抗氧化是脑缺血再灌注损伤（CIRI）治疗的有效途径。现有抗氧化剂多为单抗氧化剂，因仅清除活性氧（ROS）或仅激活抗氧化通路而疗效有待提高。我们前期设计、筛选得到一个脑室给药后疗效明显优于单抗氧化剂的双抗氧化剂3a，表明“双抗氧化剂”具有更好的抗氧化活性和CIRI保护效果，但3a血脑屏障通透性差制约了其成药。基于此，设计优化得到活性更佳、通透性好的A11，腹腔给药后，其疗效优于依达拉奉；进一步免疫印迹和RNA测序分析表明其可能通过上调Nlrp12，激活p21/Nrf2通路。据此假设：A11基于直接及激活Nlrp12/p21/Nrf2信号轴间接清除ROS的双抗氧化机制，起到良好CIRI治疗作用。本项目拟通过双氧水、糖氧剥夺等模型确证A11的体外抗氧化活性；通过高表达、沉默等手段阐明其体外抗氧化机制；通过MCAO模型确证疗效并阐明体内机制。本项目将为CIRI的抗氧化剂研究提供新的策略和候选新药。
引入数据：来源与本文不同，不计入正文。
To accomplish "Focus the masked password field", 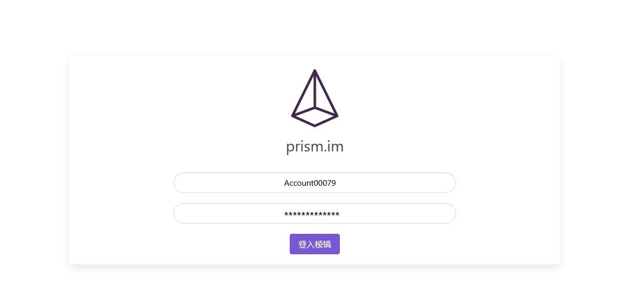I will (315, 213).
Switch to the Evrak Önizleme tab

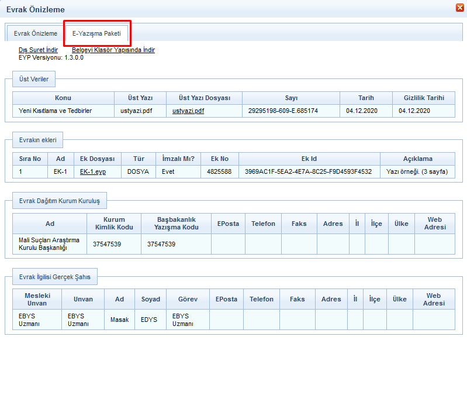(x=36, y=33)
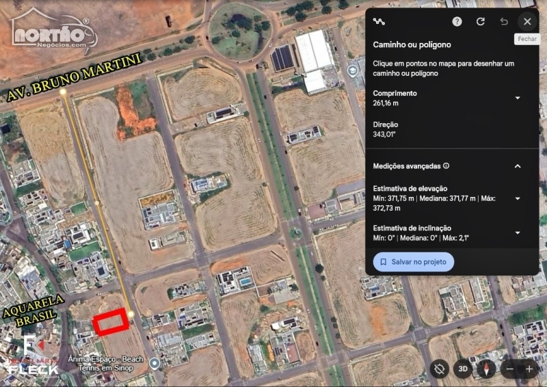Open the Comprimento units dropdown
The width and height of the screenshot is (547, 387).
(x=518, y=98)
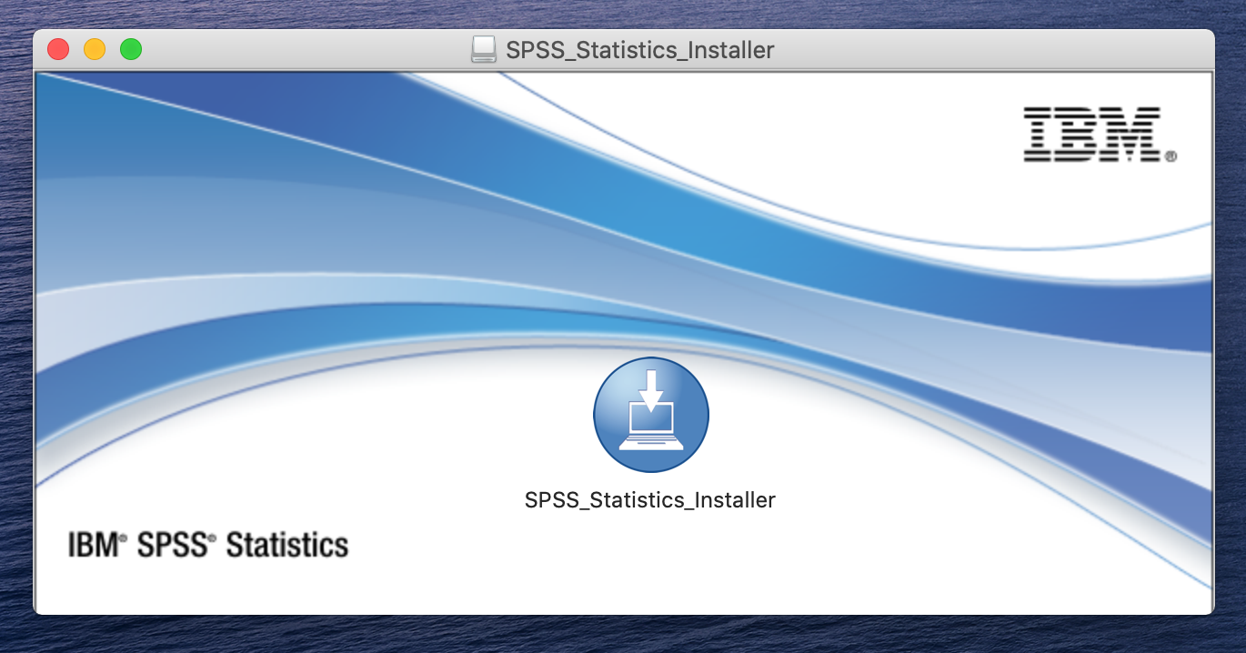Click the window title SPSS_Statistics_Installer text

pyautogui.click(x=639, y=50)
Antioxidation is an effective way to treat cerebral ischemia reperfusion injury (CIRI). Most of antioxidants are mono-mechanism antioxidants, and their efficacy needs to be improved because they only scavenge reactive oxygen species (ROS) or only activate antioxidant pathways. We have designed and screened in the early stage to obtain a double-mechanism antioxidant 3a that is significantly better than mono-mechanism antioxidants in intraventricular administration, indicating that "double-mechanism antioxidants" have better antioxidant activity and CIRI protective effect. But the poor permeability of the blood-brain barrier of 3a restricted the proprietary drug. Based on this, the design is optimized to obtain A11 with better activity and better permeability, its efficacy is better than edaravone after intraperitoneal administration. Furthermore, Western Blot and RNA sequencing analysis show that it may activate p21/Nrf2 pathway by up-regulating Nlrp12. Accordingly, we hypothesis: A11 with novel dual-antioxidant mechanism of directly scavenging ROS and indirectly through activating the Nlrp12/p21/Nrf2 signaling plays a good role in the treatment of CIRI. This project intends to confirm the in vitro antioxidant activity of A11 through models such as hydrogen peroxide and sugar-oxygen deprivation; to elucidate its in vitro antioxidant mechanism through high expression and silencing experiment; to confirm the efficacy and elucidate the in vivo mechanism through MCAO model. This project will provide new strategies and candidate drugs for CIRI's antioxidant research.